**Dataset records**
------------------------------------

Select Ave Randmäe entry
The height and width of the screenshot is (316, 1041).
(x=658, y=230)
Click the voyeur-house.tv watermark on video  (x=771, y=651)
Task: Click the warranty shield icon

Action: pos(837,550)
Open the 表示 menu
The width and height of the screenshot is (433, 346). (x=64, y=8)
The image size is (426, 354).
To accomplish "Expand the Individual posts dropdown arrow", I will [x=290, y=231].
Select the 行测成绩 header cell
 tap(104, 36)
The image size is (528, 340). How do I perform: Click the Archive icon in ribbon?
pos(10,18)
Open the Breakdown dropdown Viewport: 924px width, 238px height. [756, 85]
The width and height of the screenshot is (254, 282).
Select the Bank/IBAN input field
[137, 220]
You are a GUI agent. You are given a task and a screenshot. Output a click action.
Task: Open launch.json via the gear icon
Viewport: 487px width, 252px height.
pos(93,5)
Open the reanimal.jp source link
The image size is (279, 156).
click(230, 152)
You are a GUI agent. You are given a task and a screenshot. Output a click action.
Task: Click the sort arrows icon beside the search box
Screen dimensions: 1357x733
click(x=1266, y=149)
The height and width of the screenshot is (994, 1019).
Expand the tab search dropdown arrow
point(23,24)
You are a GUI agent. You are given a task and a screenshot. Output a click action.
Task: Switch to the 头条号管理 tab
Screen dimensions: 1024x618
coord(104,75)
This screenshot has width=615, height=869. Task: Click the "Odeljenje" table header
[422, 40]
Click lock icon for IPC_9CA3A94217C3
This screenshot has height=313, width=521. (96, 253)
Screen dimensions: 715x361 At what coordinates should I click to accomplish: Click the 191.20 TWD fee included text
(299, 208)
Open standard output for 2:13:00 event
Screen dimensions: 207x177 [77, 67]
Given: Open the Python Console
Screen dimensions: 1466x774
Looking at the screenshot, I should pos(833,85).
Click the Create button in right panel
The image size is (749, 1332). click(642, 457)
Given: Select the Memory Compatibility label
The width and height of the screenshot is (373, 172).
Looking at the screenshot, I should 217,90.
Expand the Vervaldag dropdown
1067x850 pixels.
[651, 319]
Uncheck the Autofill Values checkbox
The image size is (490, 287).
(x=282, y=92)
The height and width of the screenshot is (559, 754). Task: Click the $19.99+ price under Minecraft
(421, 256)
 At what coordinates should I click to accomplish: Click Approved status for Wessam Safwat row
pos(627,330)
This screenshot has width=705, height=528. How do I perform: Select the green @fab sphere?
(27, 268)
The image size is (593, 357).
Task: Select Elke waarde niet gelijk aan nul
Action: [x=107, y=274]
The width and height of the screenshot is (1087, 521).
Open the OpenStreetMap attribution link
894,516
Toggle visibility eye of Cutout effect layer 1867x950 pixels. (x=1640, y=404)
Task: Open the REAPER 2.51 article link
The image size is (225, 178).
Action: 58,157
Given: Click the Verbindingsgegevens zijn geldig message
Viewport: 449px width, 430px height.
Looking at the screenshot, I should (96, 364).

------------------------------------

**What is needed**
Can you repeat, word for word, every line above from the one containing "Select the 行测成绩 header cell" down to the one containing "The width and height of the screenshot is (254, 282).", including both?

**Response to this exercise**
Select the 行测成绩 header cell
 tap(104, 36)
The image size is (528, 340). How do I perform: Click the Archive icon in ribbon?
pos(10,18)
Open the Breakdown dropdown Viewport: 924px width, 238px height. [756, 85]
The width and height of the screenshot is (254, 282).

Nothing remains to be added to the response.